Intel Rolls Out Its Lunar Lake-Generation Xe2 Graphics to Arc B-series Cards
Intel launched the Xe2 graphics architecture in August as part of the Core Ultra 200V series – moon lake ——Mobile CPU. Now, the company is integrating that architecture into its new generation of Arc standalone desktop graphics cards, the B-series, with hardware and software updates that could help it gain even more traction than the A-series.
The company positions the $249 B580 and $219 B570 as 1440p cards with more than 8GB of memory, capable of handling ray tracing, and relying on its XeSS 2 upgrade and optimization technology — which adds frame generation (XeSS-FG ), as well as Nvidia’s DLSS 3 Optical Flow Acceleration and AMD’s Fluid Motion Framework family – improving performance and low-latency capabilities.
There’s a lot to like about the first generation Arc cards (I tested A750), but it will take a lot of effort to dislodge Nvidia—even if AMD recently decided to abandon high-end competition. Intel claims cost-effectiveness AMD Radeon RX 7600 and Nvidia GeForce RTX 4060 on average, but it takes more effort to get people out of the habit of buying or recommending.
Intel Arc B Series Specifications
Intel Arc B580 | Intel Arc B570 | |
---|---|---|
memory | 12GBGDDR6 | 10GBGDDR6 |
Memory bandwidth (GBps) | Chapter 456 | 380 |
GPU clock (GHz, base boost) | 2.67 | 2.50 |
memory interface | 192 bits | 160 bits |
Xe Core/Ray Tracing Unit | 20 | 18 |
Render slices | 5 | 5 |
XMX AI Engine/Peak Integer TOPS | 140/233 | 144/203 |
TGP (Watts) | 190 | 160 |
power connector | 8 pins | 8 pins |
connect | 3 DP 2.1, 1 HDMI 2.1 | 3 DP 2.1, 1 HDMI 2.1 |
bus | PCIe 4×8 | PCIe 4×8 |
starting price | $249 | $219 |
Ship date | December 13, 2024 | January 16, 2024 |
There will be B580 limited editions of Intel’s internal reference design, as well as B570 models from third parties, notably Acer (Nitro series) and ASRock (Steel Legend and Challenger series), among others. These cards are designed for low power PSU systems with rated board power requirements below 200 watts.

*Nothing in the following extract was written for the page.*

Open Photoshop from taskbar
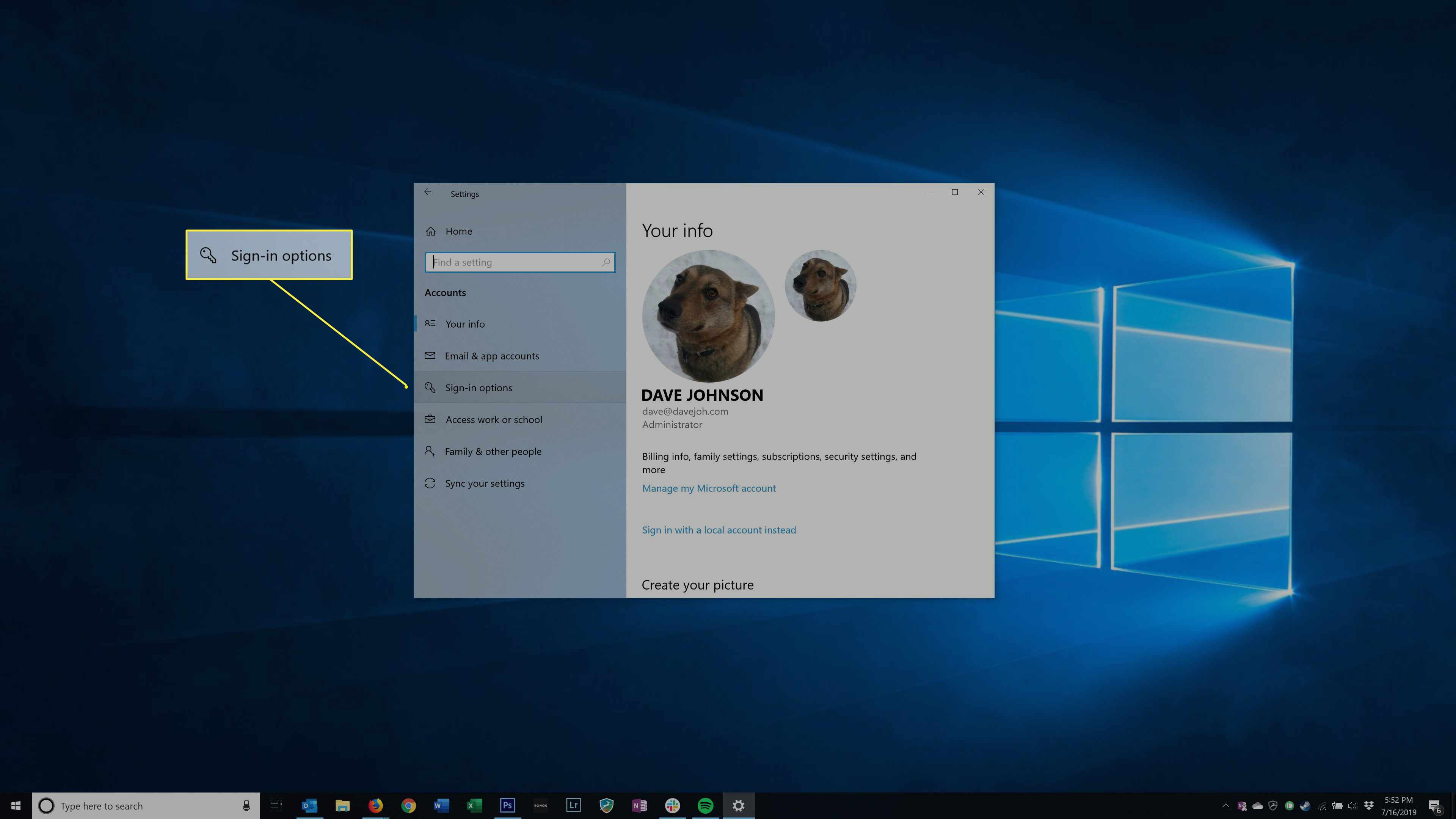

Like most of their competitors, they install in eight-lane PCI 4 slots and use a single eight-pin power connector, making them ideal for upgrading fairly old systems or systems with low-capacity power supplies such as 500 or 600 watts. choose. I’ll know if it’s worth it once I test this card.
new features
Frame generation relies heavily on machine learning to interpolate between two synthetically generated frames; there are two separate AI frameworks, one that counts pixel-to-pixel changes (consecutive static frames) and one that counts vectors to the change of vector (continuous motion trajectory). It then calculates the correct way to mix the two.
Therefore, to perform FG, the XMX data type introduced by Lunar Lake needs to be upgraded; this means that it will not work with older cards or Core Ultra 100 series integrated GPUs. However, they do use the same upgrade algorithm.
Along with XeSS-FG, the cards also feature Xe Low Latency, a click-to-display workflow that synchronizes input devices when the GPU needs input to render to the screen, rather than a more rushed waiting workflow that can introduce lag. .
There’s also a new driver-based low-latency mode. The updated Intel Graphics Control Panel adds several features that Arc users have requested: more granular overclocking built into the app, with a better interface, scaling method and mode controls on a per-monitor basis, and FPS in performance metrics .
Intel has also updated Artificial Intelligence Playground Software for Arc GPU that brings together various models (stable diffusion for image generation and others for chat, upscaling, stylization, etc.) into version 2.0.